Oxidized Low-density Lipoprotein and the Incidence of Age-related Macular Degeneration.

PubMed ID: 30572074

Author(s): Klein R, Lee KE, Tsai MY, Cruickshanks KJ, Gangnon RE, Klein BEK. Oxidized low-density lipoprotein and the incidence of age-related macular degeneration. Ophthalmology. 2019 May;126(5):752-758. doi: 10.1016/j.ophtha.2018.12.026. Epub 2018 Dec 17. PMID 30572074

Journal: Ophthalmology, Volume 126, Issue 5, May 2019

PURPOSE To examine the relationship between serum oxidized low-density lipoprotein (ox-LDL) cholesterol and the incidence of age-related macular degeneration (AMD) over a 25-year period in a sample of persons from the population-based Beaver Dam Eye Study (BDES).

DESIGN Observational prospective cohort study.

PARTICIPANTS A total of 4972 people from the BDES (aged 43-84 years and living in Beaver Dam, Wisconsin in 1988) seen during at least 1 of 6 examination phases at approximately 5-year intervals between 1988 and 2016.

METHODS A 50% random sample of participants (N = 2468) was selected for ox-LDL measurements. Stored frozen specimens from every examination phase were processed using an enzyme-linked immunosorbent assay from a single batch. All available intervals were included for a person, resulting in 6586 person-visits.

MAIN OUTCOME MEASURES Age-related macular degeneration was assessed using the Wisconsin Age-related Maculopathy Grading System, and severity was defined using a 5-step severity scale. The severity of the worse eye at each examination was used for analyses. A multi-state Markov (MSM) model was fit to simultaneously assess the ox-LDL relationship to all AMD transitions, including incidence of any AMD, incidence of late AMD, and worsening and improvement of AMD over the 25 years of the study.

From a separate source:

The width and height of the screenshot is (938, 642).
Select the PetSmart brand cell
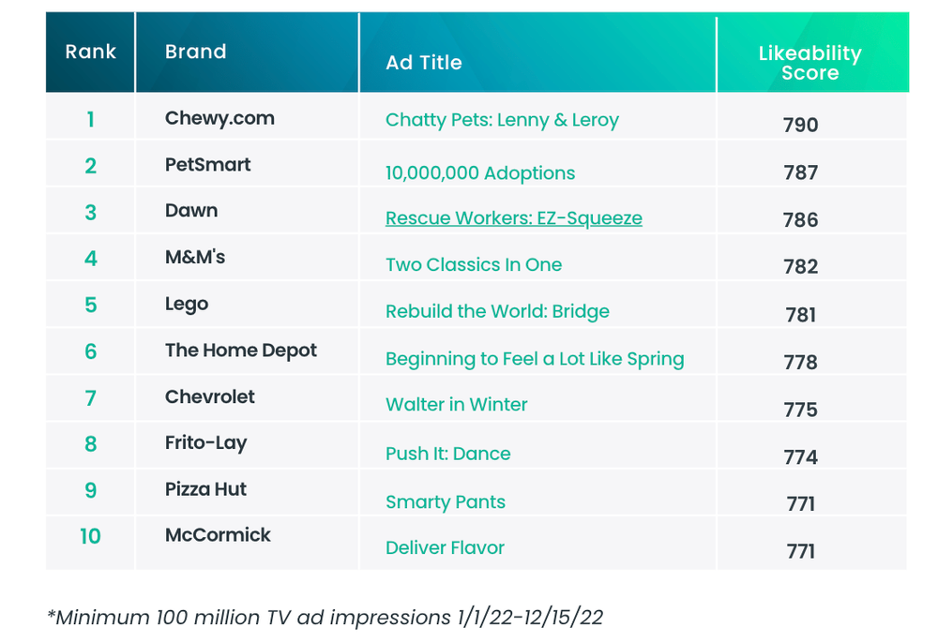tap(207, 164)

RESULTS The mean (standard deviation) level of ox-LDL was 75.3 (23.1) U/L at the baseline examination. When adjusting for age, sex, ARMS2 and CFH risk alleles, and examination phase, the ox-LDL at the beginning of a period was not statistically significantly associated with the incidence of any AMD (hazard ratio per 10 U/L ox-LDL was 1.03, 95% confidence interval 0.98,1.09). Furthermore, ox-LDL was not associated with worsening anywhere along the AMD severity scale, nor with incidence of late AMD. The lack of relationships of ox-LDL to the incidence of any AMD or worsening of AMD remained after adjustment for history of statin use, smoking status, body mass index, and history of cardiovascular disease (data not shown).

CONCLUSIONS Our findings do not provide evidence for statistically significant relationships between ox-LDL and AMD disease development or worsening of AMD.